What would we lose in a world without books?
“When young people are introduced to books themselves, they become very excited and enthusiastic.” (Azar Nafisi, Iranian bestselling author)
As Nafisi points out, reading not only helps us think, but also helps us to imagine our place in the world, and sympathise with others. It’s an antidote to intolerance that she believes is the solution to the malaise afflicting Americans, especially the younger generations. Reading provides a passport to the Republic of Imagination, a “country without borders accessible to anyone who opens a book”.
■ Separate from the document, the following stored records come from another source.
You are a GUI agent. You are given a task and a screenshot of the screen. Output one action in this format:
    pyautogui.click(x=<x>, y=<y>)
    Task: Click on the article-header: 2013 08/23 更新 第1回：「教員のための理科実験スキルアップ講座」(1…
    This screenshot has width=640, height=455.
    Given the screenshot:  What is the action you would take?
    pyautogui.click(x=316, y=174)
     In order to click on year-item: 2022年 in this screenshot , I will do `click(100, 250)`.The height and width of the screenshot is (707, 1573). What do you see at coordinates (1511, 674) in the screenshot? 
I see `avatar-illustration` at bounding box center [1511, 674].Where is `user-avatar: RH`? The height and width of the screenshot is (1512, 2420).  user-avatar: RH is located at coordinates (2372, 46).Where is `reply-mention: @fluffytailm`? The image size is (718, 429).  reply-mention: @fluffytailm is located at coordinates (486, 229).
A former lecturer at the Tehran University, Azar Nafisi’s bestselling novel Reading Lolita in Tehran has been translated into more than 30 languages. She has since written, “The Republic of the Imagination”. She encourages parents to think about the benefits of books and the impact of the imagination on our wellbeing and on our emotional intelligence: “If we are preparing our children to face and confront life then we have to teach them to see and confront and imagine life at its best and its worst. That is one of the things that imagination does for us.” She also believes that the iPhone and iPad generation does not provide sufficient meaning or passion in young people’s lives. “When young people are introduced to books themselves, they become very excited and enthusiastic.” Books, she believes, satisfies their hunger for passion and for meaning in a way that technological gadgets can never do. (See, “Passport to a better world”, Andrew Purcell, The Age, 27/6/15.)
So perhaps even from a selfish perspective, as parents wishing to protect the heart and soul of the family, a little reading goes a long way.